The data reveal that many educated citizens contribute positively to Utah’s society, leading to higher volunteer and voter participation and reduced participation in public assistance programs. The data also emphasizes the strong economic benefits higher education has as a major employer in Utah.

Key findings from the Kem C. Gardner Policy Institute’s Brief on The Value of Higher Education.

People with higher educational attainment enjoy greater incomes, economic stability, and quality of life.

  • Increased earnings – Median earnings rise with years of education attained while poverty rates and unemployment rates decline.
  • Reduced disparities and higher economic mobility – Students with a family member with a postgraduate degree are far more likely to complete postsecondary education. The share of individuals with family income higher than their parents is greater among those with a college degree.
  • Better health outcomes – Utahns with more years of education report higher rates of excellent, very good, or good health and higher rates of health care coverage.
  • Improved outlook – Individuals with a postgraduate degree or certificate are happier, healthier, and more confident in their future.

Society derives valuable benefits from an educated citizenry.

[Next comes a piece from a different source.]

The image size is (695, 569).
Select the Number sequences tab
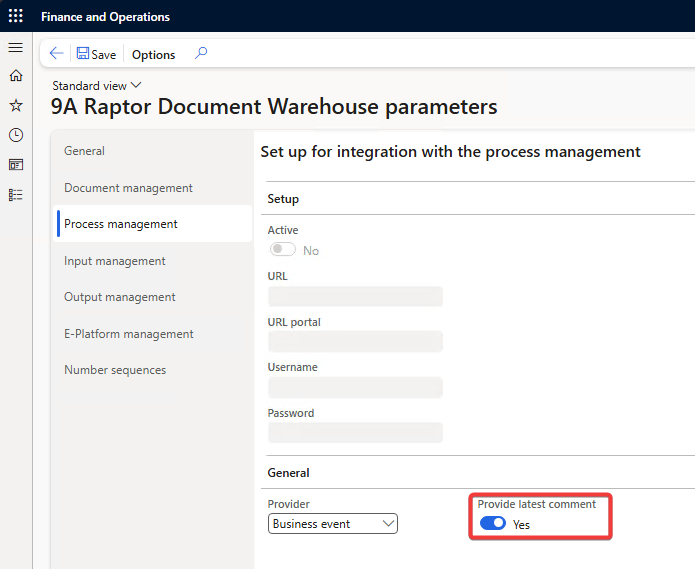point(115,370)
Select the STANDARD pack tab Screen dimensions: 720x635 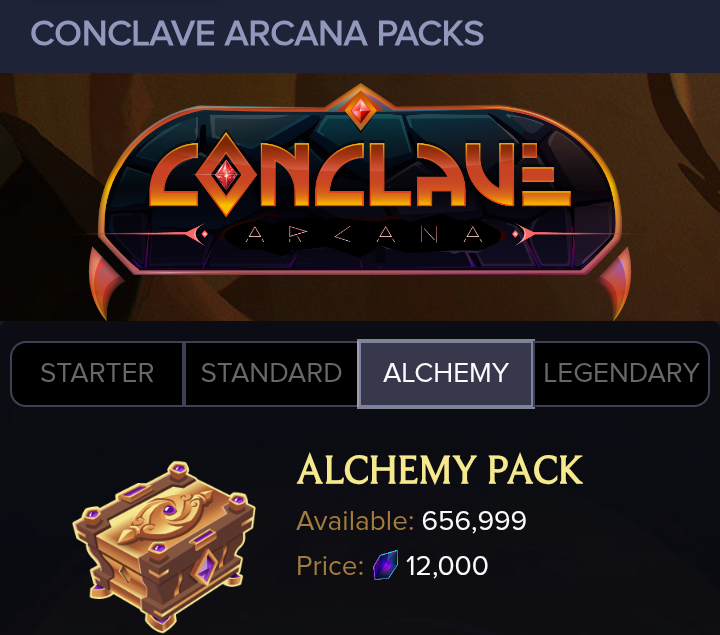(271, 373)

  • More civic engagement – Individuals with more education have higher volunteer rates and voter participation.
  • Decreased reliance on public assistance – As individuals receive more education, they rely less on public assistance. Several studies show postsecondary degree attainment significantly reduces the use of public assistance among Utahns, including one study that found nearly half of graduates with bachelor’s degrees who previously used SNAP never participated in SNAP again.
  • Return on investment – It is estimated that every $1 the state invests in public higher education returns $3 in tax revenues from increased wages of Utah college and university graduates.
  • Increased tax revenue – Workers with a bachelor’s degree or higher pay 1.8 to 3.4 times more in taxes than high school graduates.

Higher education benefits Utah’s economy through job and business creation, workforce development, and innovation.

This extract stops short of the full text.